TASK PROMPT
Please put the following lines into a numbered list, leaving out any blank lines.

LISTED ENTRIES
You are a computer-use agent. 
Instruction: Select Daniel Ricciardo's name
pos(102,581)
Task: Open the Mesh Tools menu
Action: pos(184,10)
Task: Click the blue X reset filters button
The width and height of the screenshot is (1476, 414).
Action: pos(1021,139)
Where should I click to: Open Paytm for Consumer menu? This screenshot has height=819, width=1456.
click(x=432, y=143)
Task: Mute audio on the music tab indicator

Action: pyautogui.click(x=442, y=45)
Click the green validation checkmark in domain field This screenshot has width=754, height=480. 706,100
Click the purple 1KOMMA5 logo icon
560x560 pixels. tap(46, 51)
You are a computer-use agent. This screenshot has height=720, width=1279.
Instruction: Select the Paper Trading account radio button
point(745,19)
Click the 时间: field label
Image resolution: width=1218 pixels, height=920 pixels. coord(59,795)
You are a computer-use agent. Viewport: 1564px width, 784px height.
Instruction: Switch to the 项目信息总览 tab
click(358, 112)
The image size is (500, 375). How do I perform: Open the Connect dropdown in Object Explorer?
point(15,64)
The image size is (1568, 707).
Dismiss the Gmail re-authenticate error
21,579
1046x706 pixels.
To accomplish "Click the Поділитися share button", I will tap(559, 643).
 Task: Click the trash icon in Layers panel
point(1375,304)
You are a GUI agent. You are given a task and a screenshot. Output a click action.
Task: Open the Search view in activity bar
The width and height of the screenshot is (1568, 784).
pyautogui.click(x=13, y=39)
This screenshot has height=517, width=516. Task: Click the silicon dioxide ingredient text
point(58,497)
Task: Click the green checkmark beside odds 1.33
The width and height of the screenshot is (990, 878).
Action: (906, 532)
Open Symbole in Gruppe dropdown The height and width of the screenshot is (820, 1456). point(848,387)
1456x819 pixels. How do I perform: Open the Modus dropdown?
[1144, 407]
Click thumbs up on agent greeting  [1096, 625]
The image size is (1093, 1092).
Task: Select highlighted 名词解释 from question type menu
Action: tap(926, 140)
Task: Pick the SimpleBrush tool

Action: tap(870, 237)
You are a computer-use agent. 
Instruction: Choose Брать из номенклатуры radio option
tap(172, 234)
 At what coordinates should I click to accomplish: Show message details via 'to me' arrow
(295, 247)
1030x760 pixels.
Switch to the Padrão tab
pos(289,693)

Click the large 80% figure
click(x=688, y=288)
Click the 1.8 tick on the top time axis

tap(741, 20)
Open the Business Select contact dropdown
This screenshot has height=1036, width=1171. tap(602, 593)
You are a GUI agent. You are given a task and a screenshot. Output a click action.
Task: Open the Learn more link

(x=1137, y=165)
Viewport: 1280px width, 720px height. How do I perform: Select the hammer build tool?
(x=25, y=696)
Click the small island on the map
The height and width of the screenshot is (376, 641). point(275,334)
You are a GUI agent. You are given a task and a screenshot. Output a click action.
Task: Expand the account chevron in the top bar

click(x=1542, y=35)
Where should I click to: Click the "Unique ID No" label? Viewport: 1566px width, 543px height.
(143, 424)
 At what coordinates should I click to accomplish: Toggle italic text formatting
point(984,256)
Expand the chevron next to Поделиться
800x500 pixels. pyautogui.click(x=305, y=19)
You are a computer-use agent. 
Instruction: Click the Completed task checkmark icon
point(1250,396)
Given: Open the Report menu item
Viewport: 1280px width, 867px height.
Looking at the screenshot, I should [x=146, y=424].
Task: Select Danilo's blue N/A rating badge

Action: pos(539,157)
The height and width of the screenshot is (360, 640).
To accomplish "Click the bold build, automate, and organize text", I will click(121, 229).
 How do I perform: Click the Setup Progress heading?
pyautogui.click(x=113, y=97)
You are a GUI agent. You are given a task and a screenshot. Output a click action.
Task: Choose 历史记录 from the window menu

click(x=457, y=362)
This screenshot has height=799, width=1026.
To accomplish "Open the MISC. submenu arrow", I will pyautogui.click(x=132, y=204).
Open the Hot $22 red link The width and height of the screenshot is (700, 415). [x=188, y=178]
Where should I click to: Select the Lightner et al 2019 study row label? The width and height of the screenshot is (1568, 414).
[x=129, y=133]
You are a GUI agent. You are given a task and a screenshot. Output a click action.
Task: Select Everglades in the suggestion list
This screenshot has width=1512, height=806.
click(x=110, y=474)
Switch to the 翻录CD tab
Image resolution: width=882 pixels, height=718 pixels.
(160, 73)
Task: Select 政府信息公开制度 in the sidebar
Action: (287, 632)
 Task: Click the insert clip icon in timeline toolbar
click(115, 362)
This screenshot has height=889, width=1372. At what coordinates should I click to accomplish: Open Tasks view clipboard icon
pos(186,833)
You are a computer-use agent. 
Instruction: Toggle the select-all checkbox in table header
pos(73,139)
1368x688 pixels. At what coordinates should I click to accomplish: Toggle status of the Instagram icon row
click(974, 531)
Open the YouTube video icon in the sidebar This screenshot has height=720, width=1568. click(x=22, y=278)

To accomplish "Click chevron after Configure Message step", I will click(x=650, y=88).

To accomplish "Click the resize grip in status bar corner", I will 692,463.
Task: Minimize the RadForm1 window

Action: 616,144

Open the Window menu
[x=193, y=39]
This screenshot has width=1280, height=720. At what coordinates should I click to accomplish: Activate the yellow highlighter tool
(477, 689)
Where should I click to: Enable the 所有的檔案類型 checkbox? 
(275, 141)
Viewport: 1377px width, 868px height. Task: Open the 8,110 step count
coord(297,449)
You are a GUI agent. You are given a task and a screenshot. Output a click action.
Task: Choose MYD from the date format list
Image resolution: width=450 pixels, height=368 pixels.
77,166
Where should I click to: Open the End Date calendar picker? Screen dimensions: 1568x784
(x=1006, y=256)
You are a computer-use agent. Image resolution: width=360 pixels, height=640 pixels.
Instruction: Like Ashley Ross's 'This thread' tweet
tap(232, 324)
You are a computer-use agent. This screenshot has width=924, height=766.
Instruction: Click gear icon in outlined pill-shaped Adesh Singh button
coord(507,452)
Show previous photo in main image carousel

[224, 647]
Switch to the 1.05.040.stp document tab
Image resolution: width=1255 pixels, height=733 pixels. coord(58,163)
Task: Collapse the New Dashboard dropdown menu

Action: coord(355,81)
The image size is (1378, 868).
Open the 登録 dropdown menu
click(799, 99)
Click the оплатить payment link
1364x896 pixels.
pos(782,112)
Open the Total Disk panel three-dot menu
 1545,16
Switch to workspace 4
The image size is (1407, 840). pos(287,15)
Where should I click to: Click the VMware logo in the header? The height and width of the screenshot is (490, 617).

SOLUTION
1. You are a computer-use agent. 
2. Instruction: Select Daniel Ricciardo's name
3. pos(102,581)
4. Task: Open the Mesh Tools menu
5. Action: pos(184,10)
6. Task: Click the blue X reset filters button
7. The width and height of the screenshot is (1476, 414).
8. Action: pos(1021,139)
9. Where should I click to: Open Paytm for Consumer menu? This screenshot has height=819, width=1456.
10. click(x=432, y=143)
11. Task: Mute audio on the music tab indicator
12. Action: pyautogui.click(x=442, y=45)
13. Click the green validation checkmark in domain field This screenshot has width=754, height=480. 706,100
14. Click the purple 1KOMMA5 logo icon
15. 560x560 pixels. tap(46, 51)
16. You are a computer-use agent. This screenshot has height=720, width=1279.
17. Instruction: Select the Paper Trading account radio button
18. point(745,19)
19. Click the 时间: field label
20. Image resolution: width=1218 pixels, height=920 pixels. coord(59,795)
21. You are a computer-use agent. Viewport: 1564px width, 784px height.
22. Instruction: Switch to the 项目信息总览 tab
23. click(358, 112)
24. The image size is (500, 375). How do I perform: Open the Connect dropdown in Object Explorer?
25. point(15,64)
26. The image size is (1568, 707).
27. Dismiss the Gmail re-authenticate error
28. 21,579
29. 1046x706 pixels.
30. To accomplish "Click the Поділитися share button", I will tap(559, 643).
31.  Task: Click the trash icon in Layers panel
32. point(1375,304)
33. You are a GUI agent. You are given a task and a screenshot. Output a click action.
34. Task: Open the Search view in activity bar
35. The width and height of the screenshot is (1568, 784).
36. pyautogui.click(x=13, y=39)
37. This screenshot has height=517, width=516. Task: Click the silicon dioxide ingredient text
38. point(58,497)
39. Task: Click the green checkmark beside odds 1.33
40. The width and height of the screenshot is (990, 878).
41. Action: (906, 532)
42. Open Symbole in Gruppe dropdown The height and width of the screenshot is (820, 1456). point(848,387)
43. 1456x819 pixels. How do I perform: Open the Modus dropdown?
44. [1144, 407]
45. Click thumbs up on agent greeting  [1096, 625]
46. The image size is (1093, 1092).
47. Task: Select highlighted 名词解释 from question type menu
48. Action: tap(926, 140)
49. Task: Pick the SimpleBrush tool
50. Action: tap(870, 237)
51. You are a computer-use agent. 
52. Instruction: Choose Брать из номенклатуры radio option
53. tap(172, 234)
54.  At what coordinates should I click to accomplish: Show message details via 'to me' arrow
55. (295, 247)
56. 1030x760 pixels.
57. Switch to the Padrão tab
58. pos(289,693)
59. Click the large 80% figure
60. click(x=688, y=288)
61. Click the 1.8 tick on the top time axis
62. tap(741, 20)
63. Open the Business Select contact dropdown
64. This screenshot has height=1036, width=1171. tap(602, 593)
65. You are a GUI agent. You are given a task and a screenshot. Output a click action.
66. Task: Open the Learn more link
67. (x=1137, y=165)
68. Viewport: 1280px width, 720px height. How do I perform: Select the hammer build tool?
69. (x=25, y=696)
70. Click the small island on the map
71. The height and width of the screenshot is (376, 641). point(275,334)
72. You are a GUI agent. You are given a task and a screenshot. Output a click action.
73. Task: Expand the account chevron in the top bar
74. click(x=1542, y=35)
75. Where should I click to: Click the "Unique ID No" label? Viewport: 1566px width, 543px height.
76. (143, 424)
77.  At what coordinates should I click to accomplish: Toggle italic text formatting
78. point(984,256)
79. Expand the chevron next to Поделиться
80. 800x500 pixels. pyautogui.click(x=305, y=19)
81. You are a computer-use agent. 
82. Instruction: Click the Completed task checkmark icon
83. point(1250,396)
84. Given: Open the Report menu item
85. Viewport: 1280px width, 867px height.
86. Looking at the screenshot, I should [x=146, y=424].
87. Task: Select Danilo's blue N/A rating badge
88. Action: pos(539,157)
89. The height and width of the screenshot is (360, 640).
90. To accomplish "Click the bold build, automate, and organize text", I will click(121, 229).
91.  How do I perform: Click the Setup Progress heading?
92. pyautogui.click(x=113, y=97)
93. You are a GUI agent. You are given a task and a screenshot. Output a click action.
94. Task: Choose 历史记录 from the window menu
95. click(x=457, y=362)
96. This screenshot has height=799, width=1026.
97. To accomplish "Open the MISC. submenu arrow", I will pyautogui.click(x=132, y=204).
98. Open the Hot $22 red link The width and height of the screenshot is (700, 415). [x=188, y=178]
99. Where should I click to: Select the Lightner et al 2019 study row label? The width and height of the screenshot is (1568, 414).
100. [x=129, y=133]
101. You are a GUI agent. You are given a task and a screenshot. Output a click action.
102. Task: Select Everglades in the suggestion list
103. This screenshot has width=1512, height=806.
104. click(x=110, y=474)
105. Switch to the 翻录CD tab
106. Image resolution: width=882 pixels, height=718 pixels.
107. (160, 73)
108. Task: Select 政府信息公开制度 in the sidebar
109. Action: (287, 632)
110.  Task: Click the insert clip icon in timeline toolbar
111. click(115, 362)
112. This screenshot has height=889, width=1372. At what coordinates should I click to accomplish: Open Tasks view clipboard icon
113. pos(186,833)
114. You are a computer-use agent. 
115. Instruction: Toggle the select-all checkbox in table header
116. pos(73,139)
117. 1368x688 pixels. At what coordinates should I click to accomplish: Toggle status of the Instagram icon row
118. click(974, 531)
119. Open the YouTube video icon in the sidebar This screenshot has height=720, width=1568. click(x=22, y=278)
120. To accomplish "Click chevron after Configure Message step", I will click(x=650, y=88).
121. To accomplish "Click the resize grip in status bar corner", I will 692,463.
122. Task: Minimize the RadForm1 window
123. Action: 616,144
124. Open the Window menu
125. [x=193, y=39]
126. This screenshot has width=1280, height=720. At what coordinates should I click to accomplish: Activate the yellow highlighter tool
127. (477, 689)
128. Where should I click to: Enable the 所有的檔案類型 checkbox? 
129. (275, 141)
130. Viewport: 1377px width, 868px height. Task: Open the 8,110 step count
131. coord(297,449)
132. You are a GUI agent. You are given a task and a screenshot. Output a click action.
133. Task: Choose MYD from the date format list
134. Image resolution: width=450 pixels, height=368 pixels.
135. 77,166
136. Where should I click to: Open the End Date calendar picker? Screen dimensions: 1568x784
137. (x=1006, y=256)
138. You are a computer-use agent. Image resolution: width=360 pixels, height=640 pixels.
139. Instruction: Like Ashley Ross's 'This thread' tweet
140. tap(232, 324)
141. You are a computer-use agent. This screenshot has width=924, height=766.
142. Instruction: Click gear icon in outlined pill-shaped Adesh Singh button
143. coord(507,452)
144. Show previous photo in main image carousel
145. [224, 647]
146. Switch to the 1.05.040.stp document tab
147. Image resolution: width=1255 pixels, height=733 pixels. coord(58,163)
148. Task: Collapse the New Dashboard dropdown menu
149. Action: coord(355,81)
150. The image size is (1378, 868).
151. Open the 登録 dropdown menu
152. click(799, 99)
153. Click the оплатить payment link
154. 1364x896 pixels.
155. pos(782,112)
156. Open the Total Disk panel three-dot menu
157.  1545,16
158. Switch to workspace 4
159. The image size is (1407, 840). pos(287,15)
160. Where should I click to: Click the VMware logo in the header? The height and width of the screenshot is (490, 617).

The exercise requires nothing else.